The DSS, on its part, would not confirm its casualty to PREMIUM
TIMES; merely saying it had deployed a search and rescue team to
determine fatalities of its operatives on the assignment.
However, sources in Lafia disclosed that the Nasarawa state director
of the Service has been recalled to Abuja and placed under “some
preliminary punitive sanction while full investigations is apace,”
evidence, according to the sources, that he might have over-reached his
powers in ordering such a high level operation without the mandatory
clearance and approval from Abuja.
Eight operatives and two drivers of the agency were reportedly killed
in the operation, including the team leader, a mid career officer,
thought to have been “obviously saddled with an assignment beyond his
pay grade.”
PREMIUM TIMES also gathered that the local army unit declined to join
on the Tuesday mission citing the need for higher authorization. Police
and security sources in Lafia have so far been mute on civilian
casualties, but the broader narrative of the Nasarawa tragedy, late
Tuesday, pointed more on the role of the Nasarawa state administration,
its desire to calm rising political temperature in the state, the fear
that the Eggon militias bore the marks of a nascent terror movement, and
the pressure it put on the security forces to initiate the Tuesday
raid.
Security sources said the state administration triggered the initial
petition to the DSS and the police on the presumed nefarious role of the
militia.
Based on the security report from the DSS, PREMIUM TIMES gathered
that the police proceeded to build an armada of 13-truck load of men
late Tuesday on a mission to Asakio village to disrupt a planned oath
ceremony of the group, destroy the shrine, which houses the shrine of
Ombatse cult, a deity of the Eggon people, and to arrest its spiritual
leader.
Police sources and officials in the state administration, in Lafia,
who sought anonymity told PREMIUM TIMES that just ten kilometers out of
Lafia, what set out as a clandestine operation came upon an ambush, well
laid out by the Eggon attackers, who took on the security convoy
ultimately turning their mission into a monstrous killing field.

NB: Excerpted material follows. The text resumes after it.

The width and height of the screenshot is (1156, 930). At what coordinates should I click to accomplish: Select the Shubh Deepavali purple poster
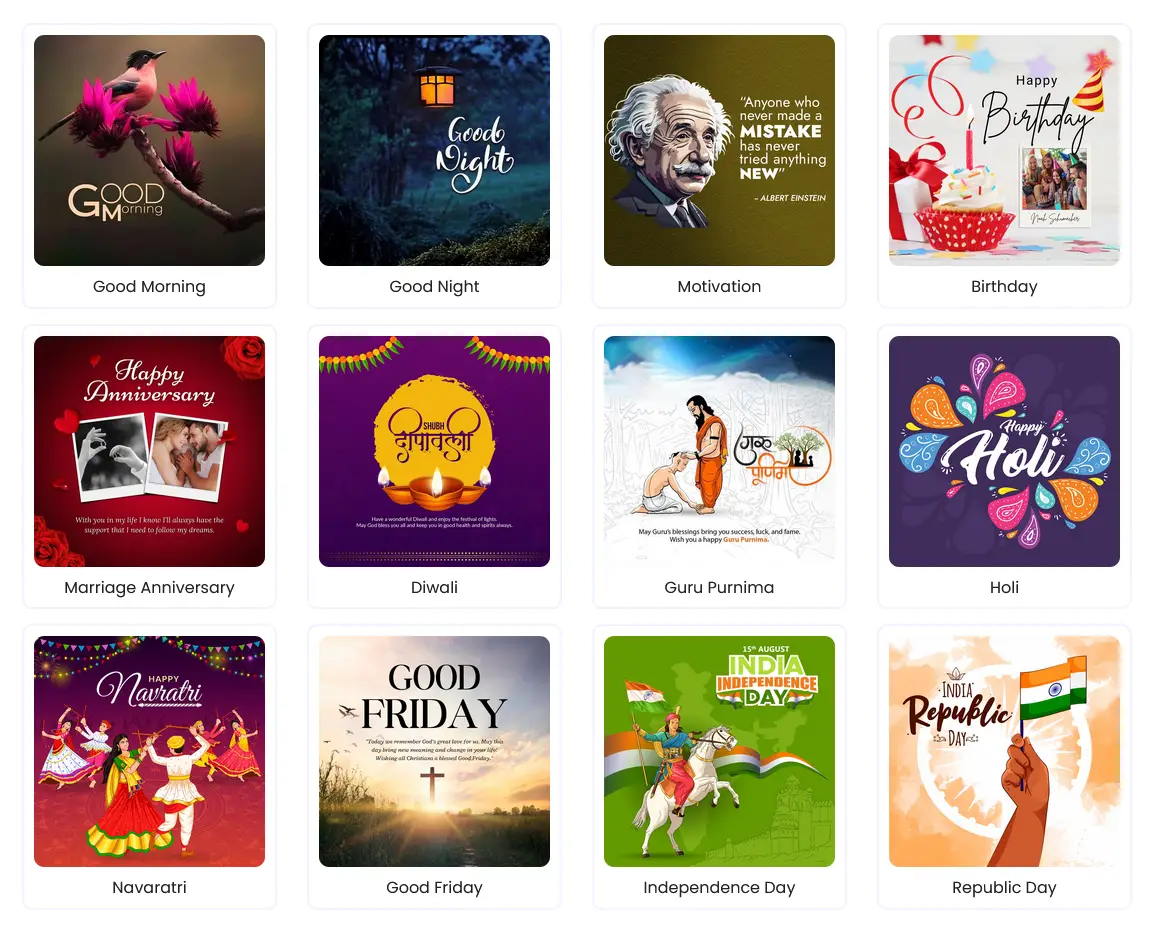[x=434, y=451]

“This was planned as a clandestine operation for which resources in
men and materials were mobilized from different units of the Lafia
command, and for which almost none of the men in the convoy knew their
destination. Now how it all ended so terribly, that the cultists would
anticipate and wreck this kind of attack on security people speak
volumes of either infiltration or mission betrayal” a distraught police
officer told PREMIUM TIMES in Lafia.
Mission of the police
Yet the Eggon crisis that led to this tragedy was not a new
phenomenon. The militia forces attacked Agyaragu community in December
last year, which led to the death of ten persons of Koro extraction
including a traditional ruler.
That attack led to the banning of the group by the government of
Nassarawa State in an official gazette. Also last year, soldiers
reportedly stormed the shrine in the group’s ancestral home in
Nassarawa-Eggon local government and dispersed them, forcing the cult’s
leader and some of his members to migrate to Asakio.

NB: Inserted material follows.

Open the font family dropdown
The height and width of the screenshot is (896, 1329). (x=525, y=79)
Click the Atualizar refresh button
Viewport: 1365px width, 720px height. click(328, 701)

But while at Asakio, the group soon began having difficult relationship
with the dominant Arago tribe leading to skirmishes and perennial loss
of lives.
Some residents of Lafia who spoke to PREMIUM TIMES painted the
picture of a powerful group that has members in many establishments in
the state, and which built a tight loyal core through an oath
administered on members at the Ombatse shrine, called “the Mbase.” The
oath, observers of the group claimed, was always the prism through which
members sought to read presumed injustice in political power, and
sought to restructure the political and power landscape in Nasarawa
State.
Persons who took the Ombatse oath, and swore to its loyalty pledge,
were therefore assured of presumed “invisibility to bullets,” PREMIUM
TIMES learnt.
Tuesday’s raid was an attempt by the state government, using the security agencies to break the nerve of the group.
According to Eggon News, a local newspaper, the Ombatse, which means
‘time has come,’ was founded by six people. They include Alaku Ehe,
Zabura Musa Akwanshiki, Shuaibu Alkali, Hassan Musa Zico Kigbu, Iliyasu
Hassan Gyabo and Abdullahi Usman.
Mr. Zico was quoted in a chat with Eggon News as saying the group was
born from a revelation through a dream where their ancestors directed
them to “rise up and cleanse the land of societal ills such as adultery,
fornication, drunkenness, theft, and killings.”

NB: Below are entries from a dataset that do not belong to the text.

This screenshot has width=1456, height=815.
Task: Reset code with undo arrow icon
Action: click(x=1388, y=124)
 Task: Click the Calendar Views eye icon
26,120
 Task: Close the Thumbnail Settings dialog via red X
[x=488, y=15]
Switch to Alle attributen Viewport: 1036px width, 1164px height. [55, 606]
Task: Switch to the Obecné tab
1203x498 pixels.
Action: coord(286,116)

Sources in Lafia informed PREMIUM TIMES that politics may be behind
the oath of secrecy, initiation and violence by the group. They said the
Eggon people are primarily based in Nassarawa-Eggon and Akwanga Local
Governments, but added that “they are spread in almost all parts of the
state”.
They also said despite their numbers and perceived influence, the Eggon have not been able to produce the governor.
“The Ombatse therefore, pledged that come 2015 they will not be
kingmakers, but must produce the king themselves.” said Salisu, a
resident of Lafia.
Throwing more light, Mr. Salisu said the group felt that they were
unable to produce the governor because they are not united and are
always fighting each other, hence, he said, “I am not surprised they are
taking an oath this time around.”
To buttress his point Mr. Salisu said “Look at Labaran Maku
(Information Minister) and (Solomon) Ewuga (a senator), they are both
Eggons, very influential, but hardly see eye to eye politically.”